Sì, penso che proprio i giovani di oggi debbano conoscere le altre realtà, le realtà che spesso riteniamo scomode e non ci riguardano perché non sono vicino. La Jugoslavia era un Paese a pochi passi dall’Italia, in qualche modo era una piccola Unione Europea. Il conflitto che è scoppiato lì potrebbe essere un esempio di ciò che non deve accadere mai più, in qualsiasi parte del mondo.
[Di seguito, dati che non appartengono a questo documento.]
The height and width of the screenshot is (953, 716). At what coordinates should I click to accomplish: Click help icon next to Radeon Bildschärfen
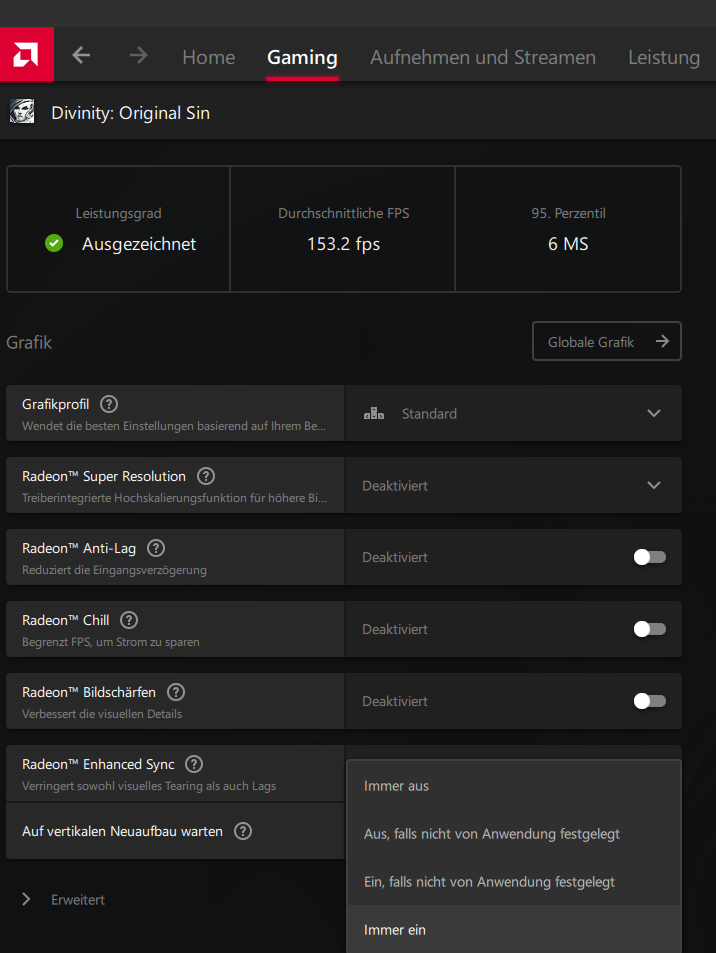176,692
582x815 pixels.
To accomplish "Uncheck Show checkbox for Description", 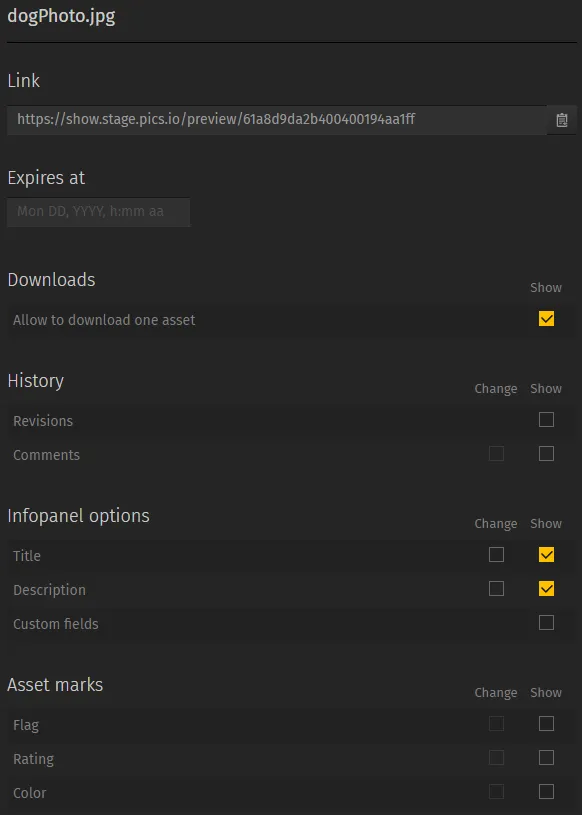I will [x=546, y=588].
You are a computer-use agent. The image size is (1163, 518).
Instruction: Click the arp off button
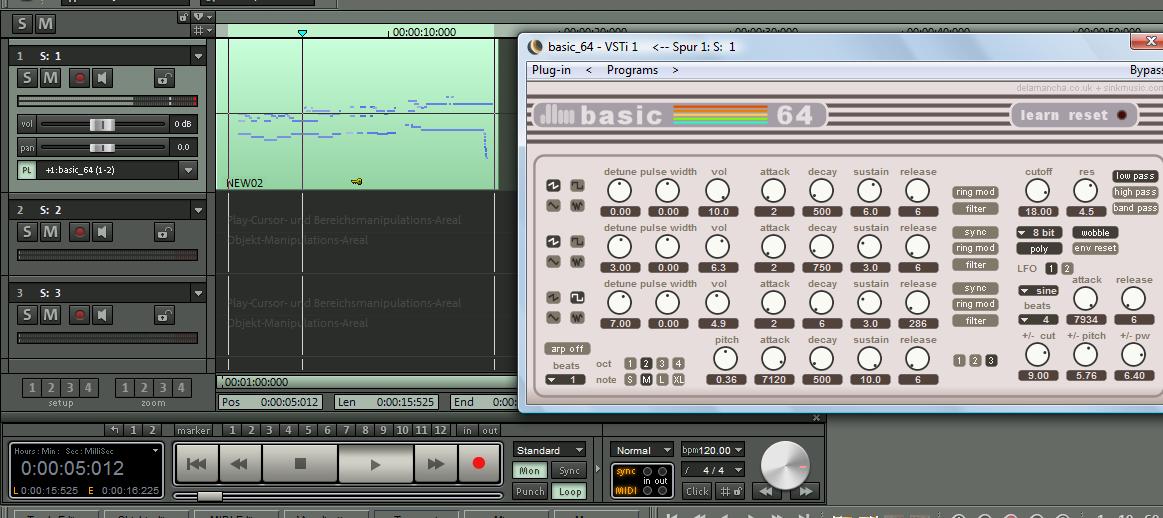(x=567, y=349)
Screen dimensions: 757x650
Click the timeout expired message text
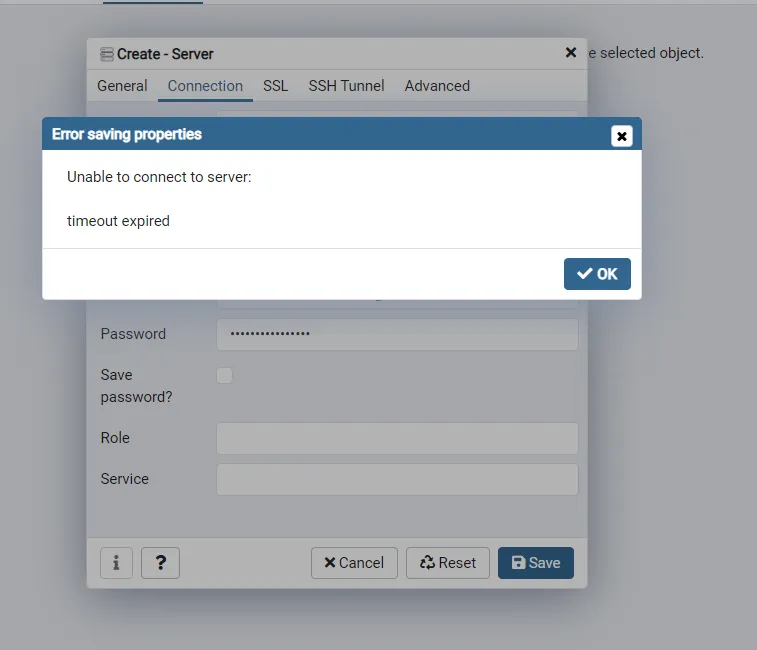118,221
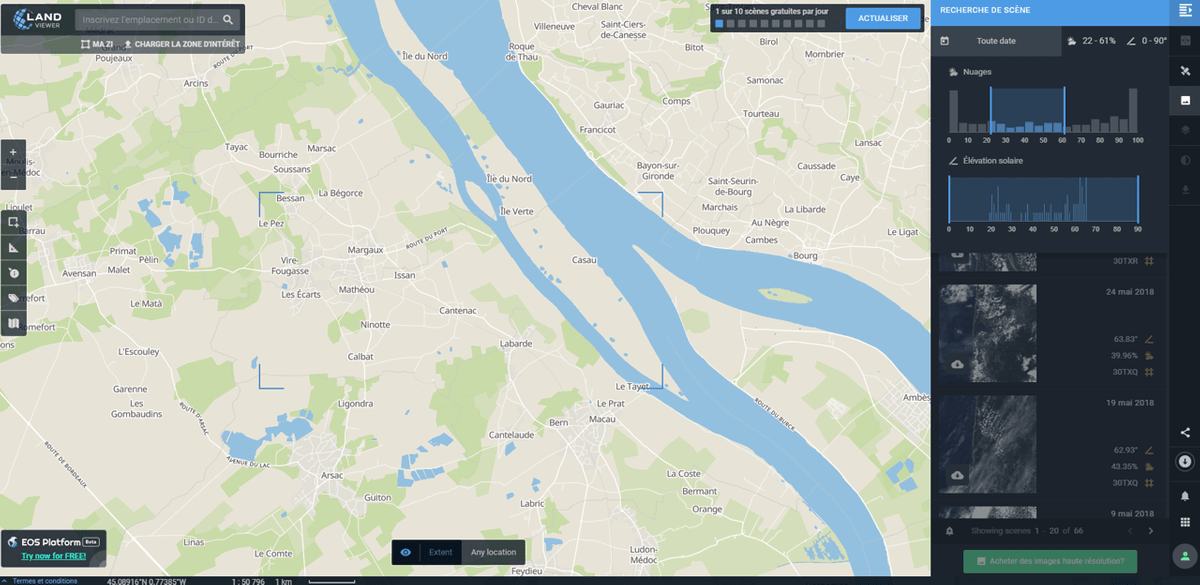Go to next page of scenes

click(x=1151, y=530)
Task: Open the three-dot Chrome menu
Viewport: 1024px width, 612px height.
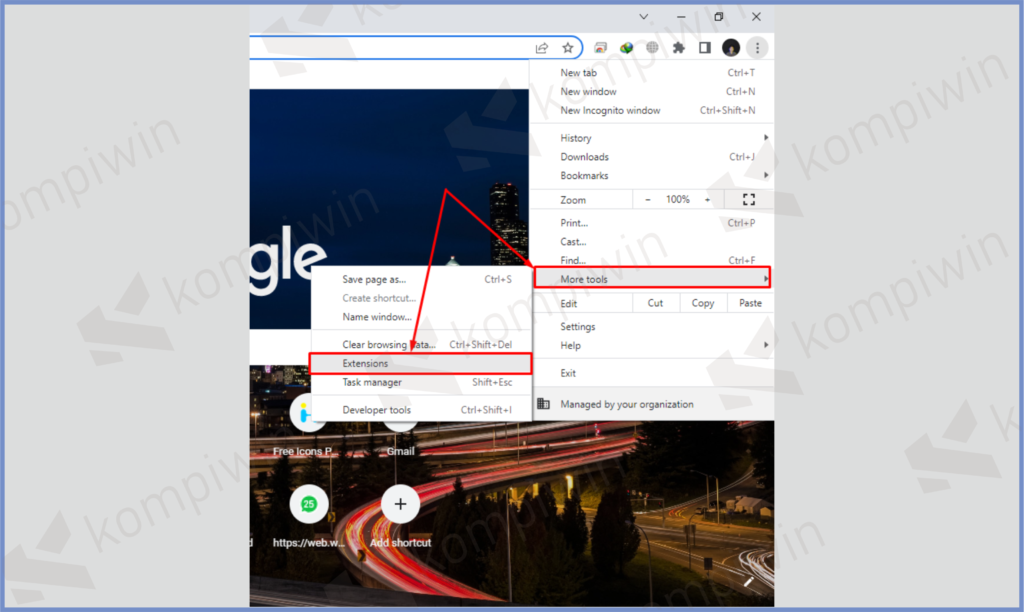Action: tap(757, 47)
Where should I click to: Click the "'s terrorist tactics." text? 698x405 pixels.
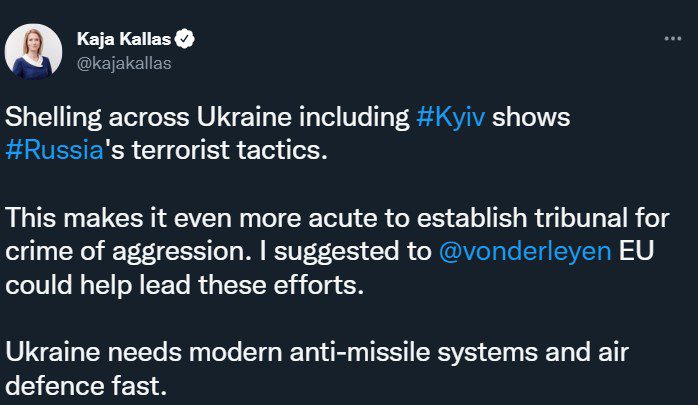(216, 150)
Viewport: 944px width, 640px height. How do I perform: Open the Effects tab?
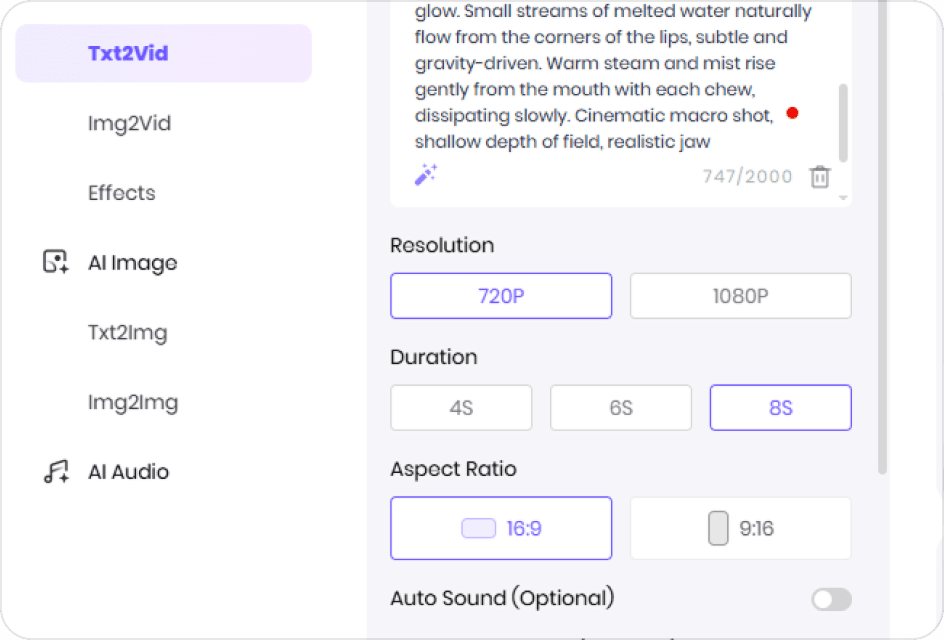coord(121,192)
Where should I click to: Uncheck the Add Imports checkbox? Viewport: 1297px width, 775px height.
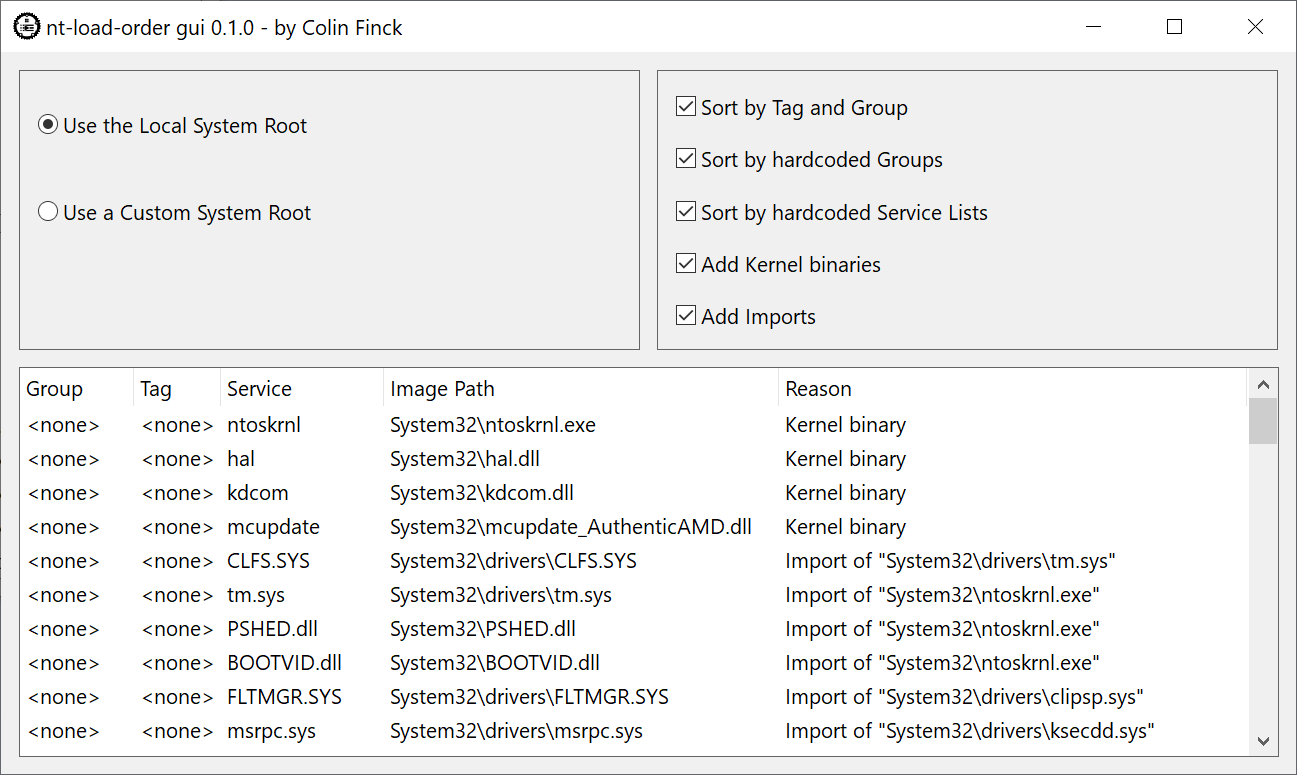click(x=686, y=316)
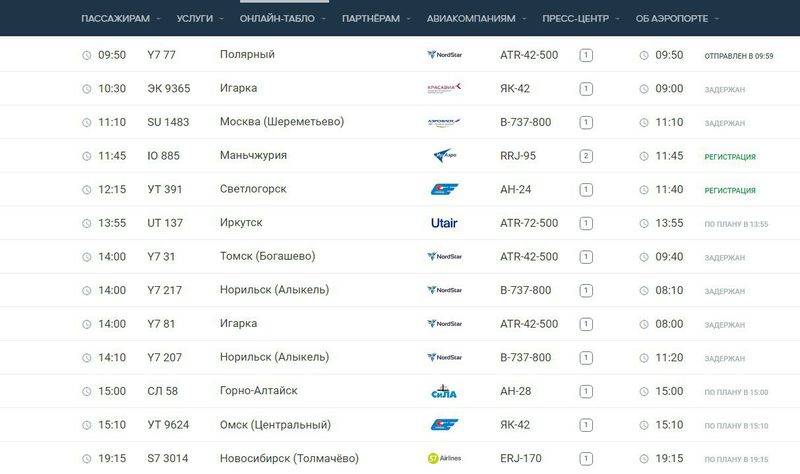Click the Aeroflot logo on flight SU 1483
The height and width of the screenshot is (474, 800).
tap(444, 122)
Il mio libro parla della guerra, parla dell’odio, di nazionalismi, di pregiudizi, ma parla anche dell’amore e della libertà, le vere armi che combattono tutto.

Per concludere, come immagini il futuro della regione dell’ex Jugoslavia che, dopo trent’anni, rimane ancora profondamente divisa?
I Balcani da sempre sono un territorio tormentato, “producono più storia di quanta ne possano digerire”, come ha detto Churchill. I paesi dell'ex Jugoslavia oggi sono paesi indipendenti, ma non indipendenti da influenze e decisioni esterne, soprattutto da parte della comunità internazionale. Negli ultimi anni ci sono stati tanti progressi, soprattutto per quanto riguarda la forza di alcuni movimenti di giovani politici che vogliono lasciarsi il passato alle spalle e guardare verso il futuro, soprattutto quello europeo. D’altra parte, il dominio dalla vecchia politica in tutti paesi dell’ex Jugoslavia, per rimanere al potere, utilizza ancora l’odio e i nazionalismi, manipolando l'opinione pubblica. Ci vuole ancora tanto sforzo, trent’anni sembrano tanti, ma in realtà non lo sono. È necessario che passi un'intera generazione per dimenticare o, per meglio dire, perdonare, perché alcune ferite non guariscono mai.